ポリシリコン 15%収率アップ

2〜4分

物質・材料研究機構(NIMS)と筑波大学らの研究チームは2020年8月、半導体用の高純度シリコンを生成するシーメンス法で、シリコンの収率を現行より15%以上も高めることに成功したと発表した。新たに開発した水素ラジカル発生・輸送装置を用い、副反応物の発生を抑えることで実現した。  研究チームはこれまで、水素ラジカルを用いると、「シーメンス法の副生成物であるSiCl4を生成させることなくシリコン生成が可能」であることや、「SiCl4からもシリコン生成が可能」なことを、熱力学的に予測していた。しかし、反応性の高い水素ラジカルを大気圧で発生させ、その効果を検証するまでは至っていなかったという。  そこで今回、タングステン熱フィラメントを用い、大気圧以上で水素ラジカルを発生させ、圧力差で水素ラジカルを別の反応炉に輸送する装置を開発した。水素ラジカルの寿命は長く、大気圧で数十cmの距離を輸送できることも分かった。
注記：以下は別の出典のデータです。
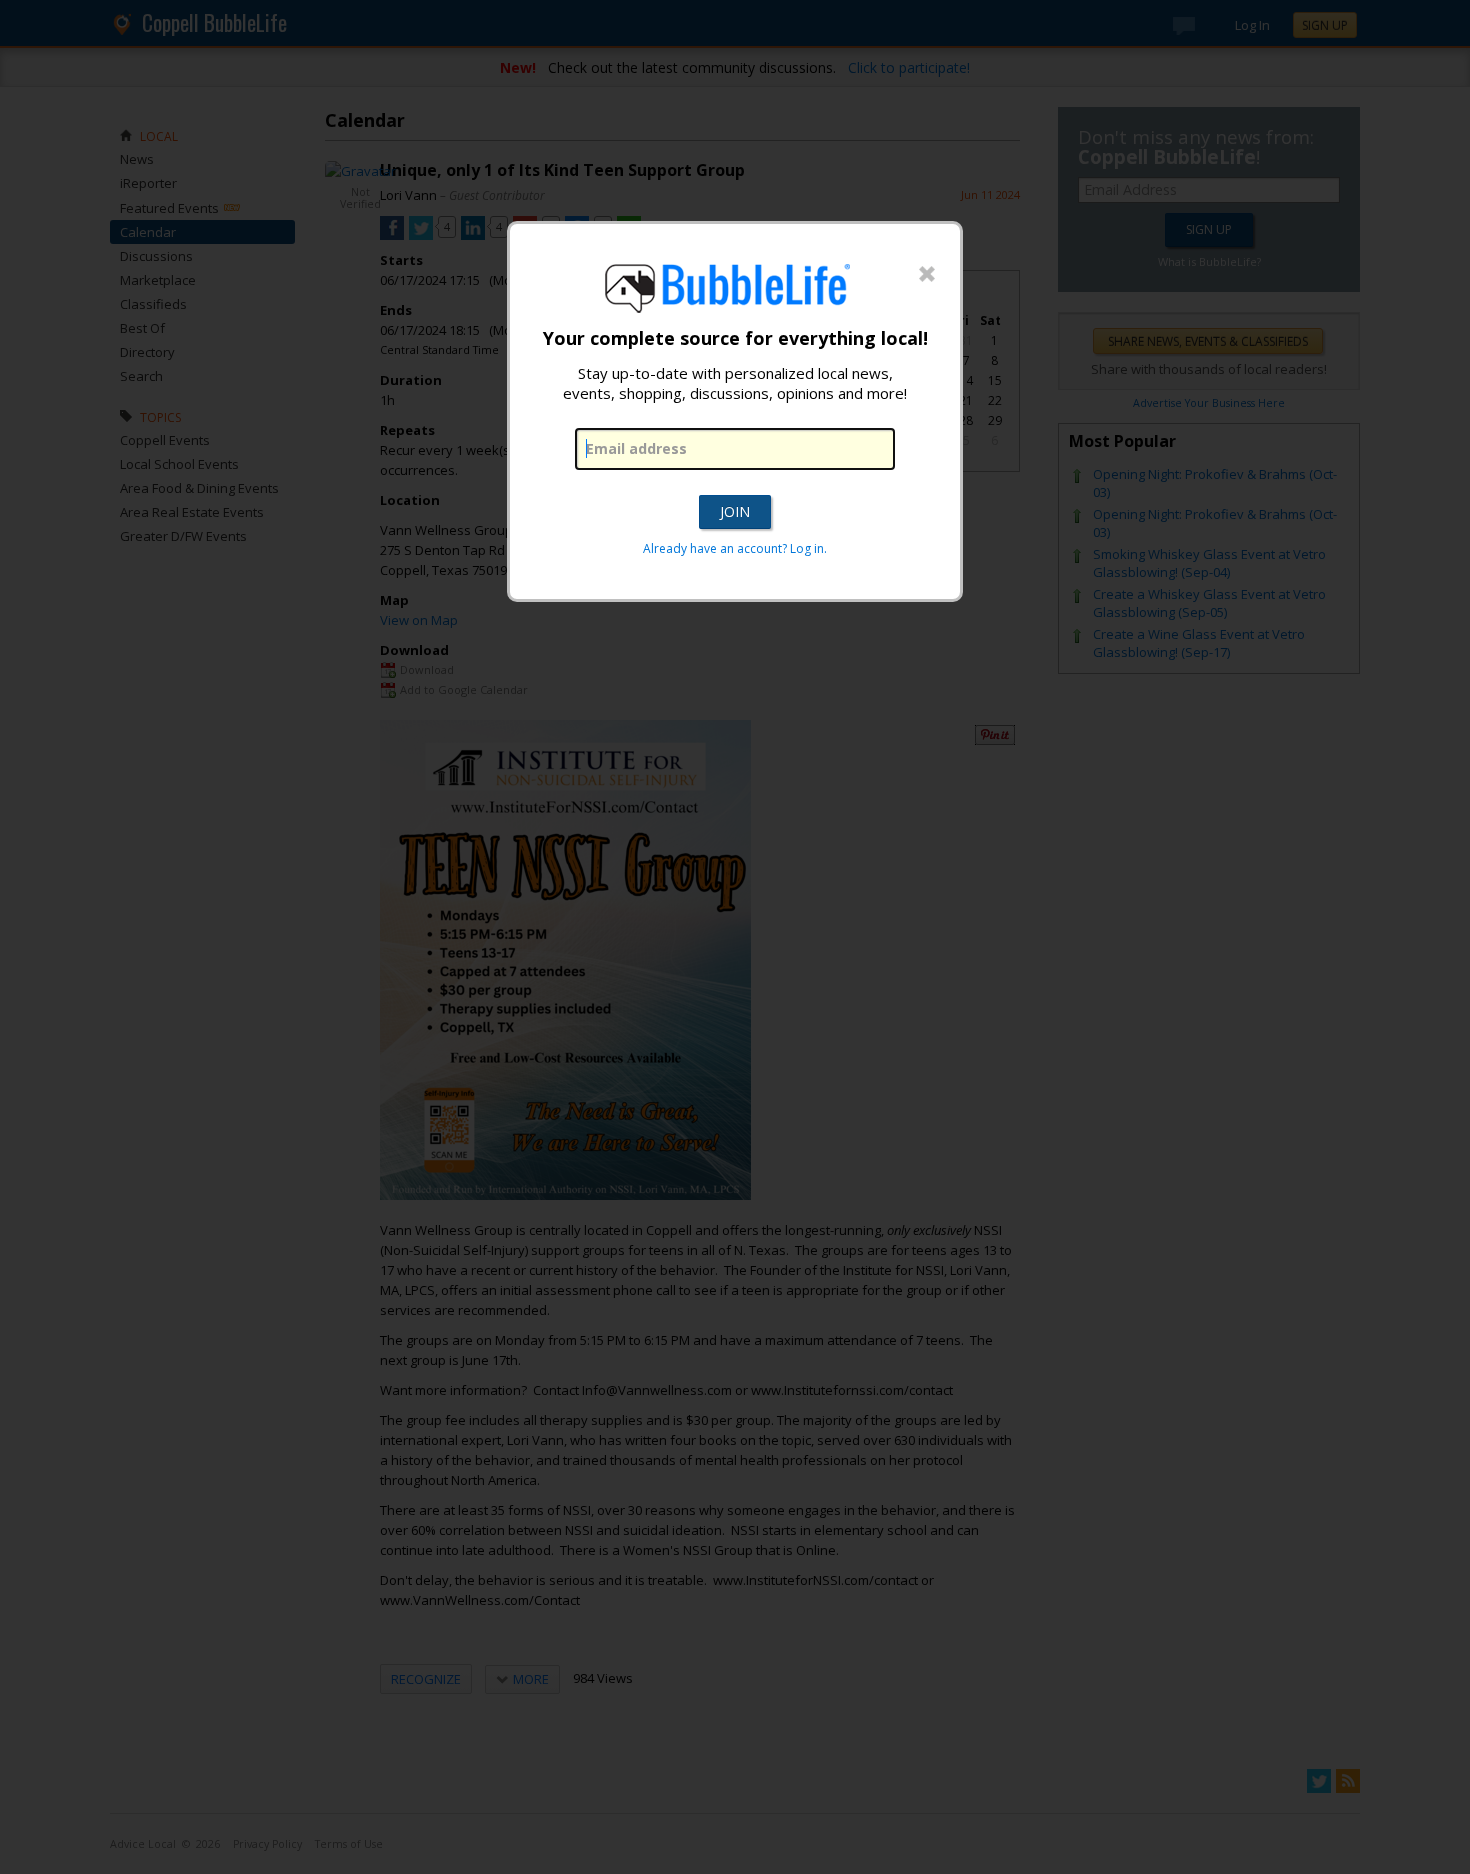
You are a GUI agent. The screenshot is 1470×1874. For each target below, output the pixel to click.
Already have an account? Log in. (735, 548)
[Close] (927, 275)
 石英ガラスにおいては1250度以上でシラノール基が分解して活性水素が発生する。しかし、この活性水素はあまりにも反応性に富むため、シロキサン結合を切断し、またシラノールに戻っていく。したがってその寿命は極めて短い。私が思うに、このようなもどかしいことをせず、プラズマ中で、水素とSiCl4を反応させればよいのではないかと思うのだが。ダメなのだろうか?